Dr. Andrew Dwyer is a Lecturer in Information Security at Royal Holloway, University of London and is a member of its Interdisciplinary Security Collective. Andrew’s interests span a range of critical research on computational security (cybersecurity). His current research is split across three themes: first is on ‘digital decisions’, considering how machine learning algorithms and people come to recognise and make decisions using a variety of systems; second on cyber operations, researching how states perceive and act in what they term as their ‘strategic environment’, and; third on ‘critical’ approaches to the study of cybersecurity, including developing ethico-political and participatory approaches for people-led initiatives. Beyond Royal Holloway, he is the Lead of the UK Offensive Cyber Working Group that brings together a diverse group of academics from across the UK and beyond to discuss and research offensive cyber.

Murad Khan 

Dr. Murad Khan is Course Leader and Senior Lecturer on the Diploma and Graduate Diploma in Creative Computing at the CCI. His research explores the function and breakdown of predictive models in human cognition and machine learning systems, focusing particularly on contemporary research in cognitive neuroscience (predictive processing), studies of perception and adversarial machine learning to outline a philosophy of noise and uncertainty in the development of predictive systems. He has presented his research at Unsound Festival, Serpentine Galleries, and the Goethe-Institut as well as publishing in eflux and Stages Journal. His collaborative practice with artist and programmer Martin Disley explores states of speculation and incoherence in computational systems through audio signal processing, digital sculpture and machine learning models. Murad also leads the UAL Open Course ‘Computational Futures: AI and Machine Learning.’ 

Martin Disley 

Martin Disley is an artist, researcher and developer based in Edinburgh, Scotland. His visual practice centres around an ongoing critical investigation into machine learning. His work has focussed on the machine learning model and the map-territory relation, feedback loops in inference, behavioural conditioning and training and machine learning in states of incoherence. His work seeks to manifest the internal contradictions and logical limitations of artificial intelligence in beguiling images, video and sound. 
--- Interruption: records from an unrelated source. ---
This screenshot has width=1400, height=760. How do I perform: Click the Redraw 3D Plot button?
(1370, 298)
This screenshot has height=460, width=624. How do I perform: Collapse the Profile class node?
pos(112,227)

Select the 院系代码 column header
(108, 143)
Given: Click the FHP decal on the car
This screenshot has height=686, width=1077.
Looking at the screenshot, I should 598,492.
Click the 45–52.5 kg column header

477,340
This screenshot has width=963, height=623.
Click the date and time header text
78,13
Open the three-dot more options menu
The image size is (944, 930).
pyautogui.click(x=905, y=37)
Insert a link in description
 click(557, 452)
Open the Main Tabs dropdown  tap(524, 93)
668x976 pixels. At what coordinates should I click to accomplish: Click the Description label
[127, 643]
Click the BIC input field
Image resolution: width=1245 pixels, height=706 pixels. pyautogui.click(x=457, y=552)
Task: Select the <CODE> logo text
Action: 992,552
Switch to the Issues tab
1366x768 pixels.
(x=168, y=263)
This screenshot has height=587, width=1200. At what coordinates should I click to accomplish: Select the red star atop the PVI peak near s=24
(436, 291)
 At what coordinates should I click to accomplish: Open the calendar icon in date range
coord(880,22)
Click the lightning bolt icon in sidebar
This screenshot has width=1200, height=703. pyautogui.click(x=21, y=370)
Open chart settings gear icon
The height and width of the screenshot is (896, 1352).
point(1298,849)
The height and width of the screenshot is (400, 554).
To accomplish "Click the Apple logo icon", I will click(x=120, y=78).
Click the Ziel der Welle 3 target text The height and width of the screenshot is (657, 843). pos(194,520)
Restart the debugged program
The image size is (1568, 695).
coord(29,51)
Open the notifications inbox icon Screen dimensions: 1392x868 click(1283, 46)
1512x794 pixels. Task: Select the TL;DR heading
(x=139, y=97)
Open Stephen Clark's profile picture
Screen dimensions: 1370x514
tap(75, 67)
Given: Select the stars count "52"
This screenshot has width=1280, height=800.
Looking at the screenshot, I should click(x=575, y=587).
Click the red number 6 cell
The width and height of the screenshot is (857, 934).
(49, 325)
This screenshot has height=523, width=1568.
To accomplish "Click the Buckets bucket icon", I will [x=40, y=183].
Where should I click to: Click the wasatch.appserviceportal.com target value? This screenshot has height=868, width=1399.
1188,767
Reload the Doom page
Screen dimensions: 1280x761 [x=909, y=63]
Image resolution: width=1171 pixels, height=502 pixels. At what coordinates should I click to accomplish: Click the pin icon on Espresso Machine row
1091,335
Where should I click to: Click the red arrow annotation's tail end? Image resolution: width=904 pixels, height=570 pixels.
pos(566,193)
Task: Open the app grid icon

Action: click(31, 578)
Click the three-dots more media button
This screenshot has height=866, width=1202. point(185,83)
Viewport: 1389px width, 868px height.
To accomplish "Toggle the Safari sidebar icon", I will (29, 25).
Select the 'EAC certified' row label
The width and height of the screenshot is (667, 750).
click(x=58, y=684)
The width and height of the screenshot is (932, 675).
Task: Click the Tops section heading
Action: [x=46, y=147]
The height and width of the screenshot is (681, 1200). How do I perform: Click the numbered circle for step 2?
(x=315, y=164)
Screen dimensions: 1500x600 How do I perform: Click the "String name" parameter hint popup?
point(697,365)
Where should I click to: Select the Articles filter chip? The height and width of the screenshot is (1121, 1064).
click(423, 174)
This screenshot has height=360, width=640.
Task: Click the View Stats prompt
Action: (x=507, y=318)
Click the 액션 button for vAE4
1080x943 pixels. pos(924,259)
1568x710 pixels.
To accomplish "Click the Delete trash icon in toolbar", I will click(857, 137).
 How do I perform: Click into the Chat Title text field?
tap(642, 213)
Martin was recently selected to participate in arebyte Gallery’s Hotel Generation artist development programme. He was previously artist-in-residence at the National Library of Scotland and has received commissions from The Institute for Design Informatics at the University of Edinburgh, The Indeterminacy Research Group at the University of Dundee and Extinction Rebellion among others. He has presented/exhibited work at Unsound Festival (Krakow, Poland), the V&A Museum (Dundee, Scotland), The Centre for Contemporary Arts (Glasgow, Scotland), Guterhallen Gallery (Soligen, Germany) and Kunstencentrum Vooruit (Ghent, Belgium). 

He is a co-founder, alongside Murad Khan, of the research studio, Unit Test, which explores the place of investigative methods in counter data-science practices.